Baca berita dengan sedikit iklan, klik di sini
TERIAKAN "air naik, air naik" dari luar rumah membangunkan Sri Sugiarti yang tengah terlelap. Setengah sadar, dia turun dari tempat tidur dan mendapati lantai kamarnya tergenang banjir setinggi mata kaki, Sabtu malam, 18 Januari lalu. Dia bergegas membangunkan anak dan suaminya karena air semakin naik.
Di luar rumahnya yang terletak di RT 7 RW 1, Kelurahan Rawa Buaya, Cengkareng, Jakarta Barat, ketinggian air satu meter. Ini tahun kedua lingkungannya kebanjiran-tahun lalu genangannya cuma setengah meter. "Sejak sawah ditimbun untuk dijadikan perumahan, banjir selalu datang," katanya menuding persawahan di dekat kediamannya.
Selama ini sawah tersebut menjadi tempat penampungan air manakala Kali Mokervaart yang melintas di Jalan Daan Mogot melimpah pada musim hujan. Kini Sri harus mengungsi di musala bersama ratusan orang lain karena genangan air bertahan berhari-hari. Apa yang dialami Sri Sugiarti merupakan potret salah satu lokasi banjir di Jakarta yang disebabkan oleh berkurangnya ruang terbuka hijau dan wilayah penampungan air. Karena daya serap tanah semakin kecil, banjir semakin lama surut dan wilayah genangan semakin luas.
"Secara geologis, Jakarta merupakan cekungan banjir," kata peneliti senior Pusat Penelitian Geoteknologi Lembaga Ilmu Pengetahuan Indonesia (LIPI), Jan Sopaheluwakan, Kamis pekan lalu. Tanah di kawasan utara sekitar Ancol dan Teluk Jakarta secara alamiah terangkat akibat proses tektonik. Akibatnya, air dari 13 sungai yang bermuara di Teluk Jakarta tidak bisa mengalir lancar ke laut dan kerap terjebak di cekungan besar Jakarta. Jadi, wilayah dari barat Ciputat hingga Teluk Jakarta itu ibarat sebuah mangkuk raksasa. Jakarta tepat berada di tengah mangkuk itu.
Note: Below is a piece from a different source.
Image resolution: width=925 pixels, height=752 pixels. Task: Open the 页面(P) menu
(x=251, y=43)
Para ahli geologi menyebutkan cekungan ini terbentuk dari tanah sedimen muda sangat tebal tapi belum terkonsolidasi. Akibatnya, secara geologis, tanah di Jakarta perlahan turun. Karena itu, kata Jan, tanpa usaha apa pun, pada dekade mendatang Jakarta berpotensi tenggelam akibat penurunan tanah dan luapan air dari 13 sungai itu.
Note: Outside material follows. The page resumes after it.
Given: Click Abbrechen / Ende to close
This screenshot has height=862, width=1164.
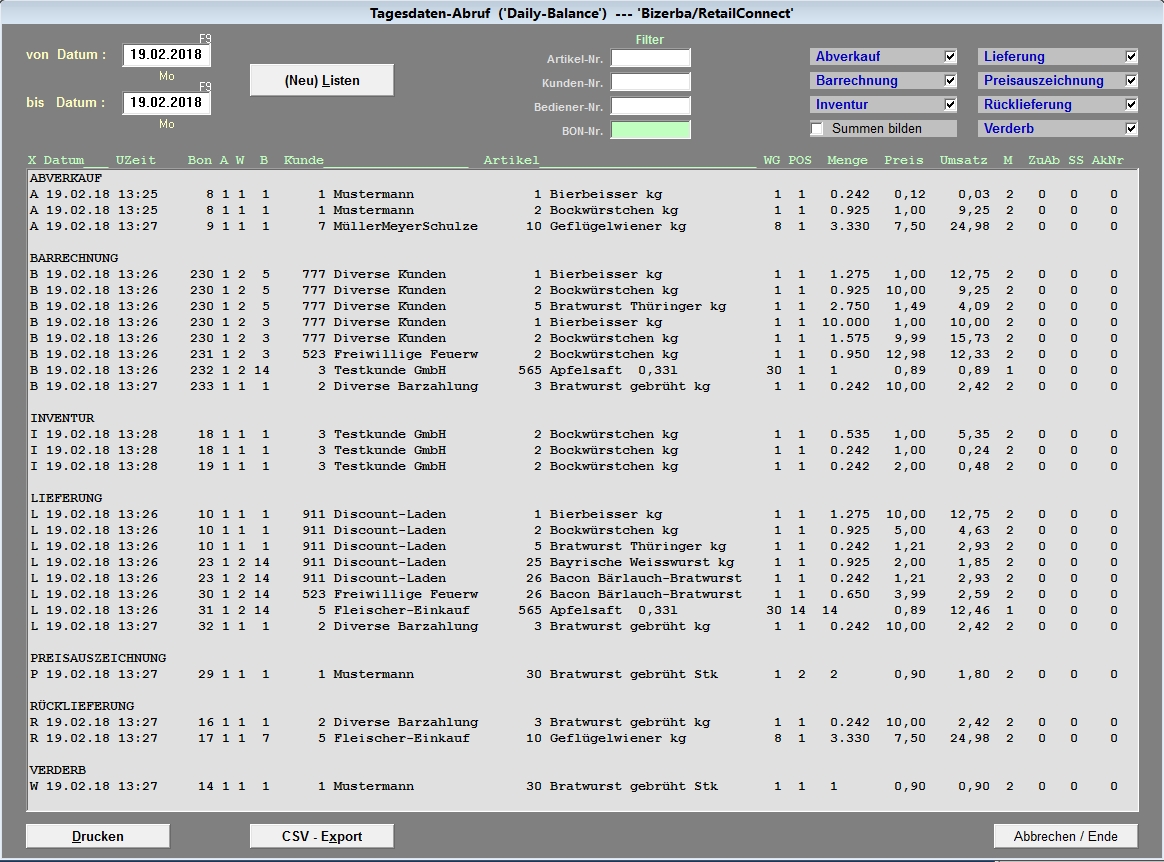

Tampaknya ancaman itu kini kian dekat. Hal itu merujuk pada banjir sepanjang pekan lalu. Rahmat Fajar Lubis, peneliti Pusat Penelitian Geoteknologi LIPI, menjelaskan, curah hujan harian pada 2013 dan 2014 tak berubah secara ekstrem. Angkanya malah lebih kecil ketimbang saat Jakarta dilanda banjir pada 2007 dan 2012. Tapi, kata dia, wilayah genangan banjir tahun ini lebih luas ketimbang tahun sebelumnya. "Ini terkait dengan pelanggaran tata ruang," ujarnya.
Di wilayah hulu, yaitu kawasan Bogor, Puncak, Cianjur, dan Depok, pembangunan makin masif, mengurangi ruang untuk resapan air hujan. Di Jakarta, bahkan sampai pinggir pantai pun, kata Jan Sopaheluwakan, yang menjadi anggota Dewan Riset Daerah Jakarta, juga sudah ditutupi bangunan.
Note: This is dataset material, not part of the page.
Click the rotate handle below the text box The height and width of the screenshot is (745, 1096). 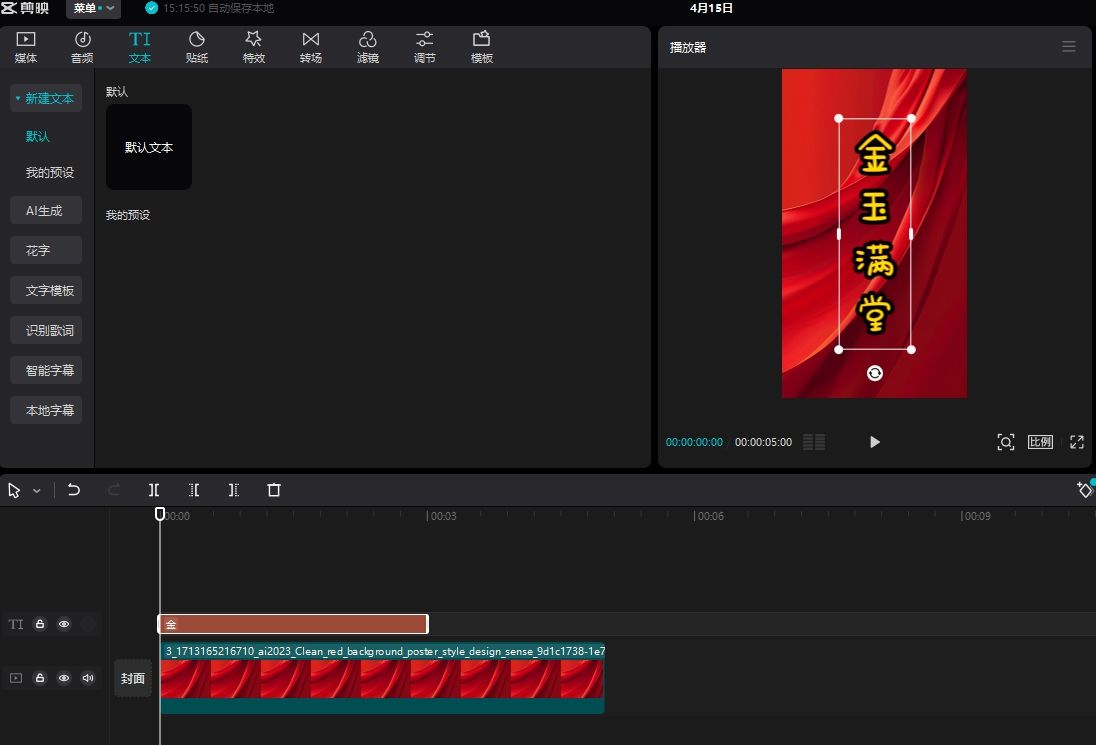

Tidak berlebihan jika Kepala Balai Teknologi Lingkungan Badan Pengkajian dan Penerapan Teknologi (BBPT) Arie Herlambang menyebut Jakarta sebagai kota dengan penyerapan air permukaan terendah. "Yang masuk ke tanah sekitar 7 persen dari 83 persen air yang mengalir di permukaan, dan 10 persennya menguap," kata Arie, Rabu pekan lalu.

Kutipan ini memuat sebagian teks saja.